Oliver has not identified any basis for concluding that these principles do not govern here. In the course of a valid traffic stop, the police discovered that there was an outstanding warrant for the driver, and promptly arrested him. In conducting a search of the vehicle incident to the arrest, officers found a firearm under the passenger seat in which Oliver was riding; the firearm was not accessible to the driver. When officers asked Oliver what he had been arrested for in the past, Oliver replied "everything." There can be no reasonable dispute that the police were justified in placing Oliver under arrest.
Even if Oliver was prematurely detained between the time when the police asked him to step out of the car and the time when the police located the firearm, that brief period of detention was of little consequence. Whether or not Oliver was free to leave during the search of the car is irrelevant to the establishment of probable cause for Oliver's arrest, as both elements of the crime the firearm under Oliver's seat, and Oliver's felony record were ascertainable regardless of whether Oliver was physically present when the vehicle was being searched. Further, no questioning of Oliver occurred until after he was lawfully arrested.
Even assuming that Oliver's arrest was improper, the causal link between the arrest and his post-Miranda statement is insufficient to justify the statement's suppression. The Supreme Court has looked to three factors in determining whether an unlawful arrest has tainted a subsequent confession: (1) the temporal proximity of the arrest to the confession; (2) the presence of intervening circumstances; and (3) the flagrancy of the official misconduct. Brown v. Illinois, 422 U.S. 590, 603-04 (1975). All three factors favor admission in this case. First, eleven hours passed between Oliver's arrest and his statement, during which time he was apparently left alone by officers. Second, significant intervening events occurred between the period of his unlawful detention and his post-Miranda statement namely, the discovery of the firearm and the establishment of probable cause. Third, the officers' conduct was by no means flagrant. At most, the arresting officers prematurely detained Oliver by a few minutes. As discussed above, that premature detention did not materially aid the officers, as probable cause could have been established regardless of whether Oliver was present at the scene. Under these circumstances, the potential illegality of Oliver's arrest does not warrant suppression of his post-Miranda statement. See United States v. Manuel, 706 F.2d 908, 912 (9th Cir. 1983) (upholding admissibility of defendant's confession where it "was not obtained by an exploitation of the possible illegality of his arrest").
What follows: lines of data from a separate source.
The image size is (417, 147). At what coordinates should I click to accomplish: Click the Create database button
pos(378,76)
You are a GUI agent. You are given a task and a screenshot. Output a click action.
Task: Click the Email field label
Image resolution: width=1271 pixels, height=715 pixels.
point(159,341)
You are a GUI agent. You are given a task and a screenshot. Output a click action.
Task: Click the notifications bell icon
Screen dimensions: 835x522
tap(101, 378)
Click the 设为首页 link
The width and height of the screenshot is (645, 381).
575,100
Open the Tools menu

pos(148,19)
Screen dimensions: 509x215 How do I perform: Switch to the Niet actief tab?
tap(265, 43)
At its core, Oliver's argument is based on the officers' failure to Mirandize him prior to initiating questioning. The failure to administer the Miranda warnings to Oliver on the night of the arrest does not invalidate the statement made by Oliver after he was Mirandized. As the Supreme Court has recognized, "[i]t is an unwarranted extension of Miranda to hold that a simple failure to administer the warnings, unaccompanied by any actual coercion or other circumstances calculated to undermine the suspect's ability to exercise his free will, so taints the investigatory process that a subsequent voluntary and informed waiver is ineffective for some indeterminate period." Elstad, 470 U.S. at 309. Under such circumstances, "the admissibility of any subsequent statement should turn . . . solely on whether it is knowingly and voluntarily made." Id. There is no allegation suggesting that the police coerced Oliver when questioning him on the night of the arrest, and the record gives no reason to question the district court's conclusion that Oliver's post-Miranda statements were both knowing and voluntary.
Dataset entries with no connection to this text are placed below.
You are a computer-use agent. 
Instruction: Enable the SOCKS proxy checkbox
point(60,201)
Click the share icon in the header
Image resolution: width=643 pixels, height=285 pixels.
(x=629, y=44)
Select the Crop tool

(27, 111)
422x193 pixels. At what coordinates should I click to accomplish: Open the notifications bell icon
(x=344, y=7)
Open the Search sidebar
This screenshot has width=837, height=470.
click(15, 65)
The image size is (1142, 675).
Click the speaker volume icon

Oliver also raises an ineffective assistance of counsel claim, but requests that we defer ruling on the claim, as he intends simply to preserve the claim for a proceeding under 28 U.S.C. § 2255. We thus need not address it.
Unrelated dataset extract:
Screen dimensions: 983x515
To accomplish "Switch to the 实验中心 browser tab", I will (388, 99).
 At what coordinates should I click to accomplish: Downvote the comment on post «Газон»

The district court's judgment is therefore AFFIRMED.
ENTERED FOR THE COURT
David M. Ebel
*.After examining the briefs and appellate record, this panel has determined unanimously to grant the parties' request for a decision on the briefs without oral argument. See Fed. R. App. P. 34(f) and 10th Cir. R. 34.1(G). The case is therefore ordered submitted without oral argument. This Order and Judgment is not binding precedent, except under the doctrines of law of the case, res judicata, and collateral estoppel. The court generally disfavors the citation of orders and judgments; nevertheless, an order and judgment may be cited under the terms and conditions of 10th Cir. R. 36.3.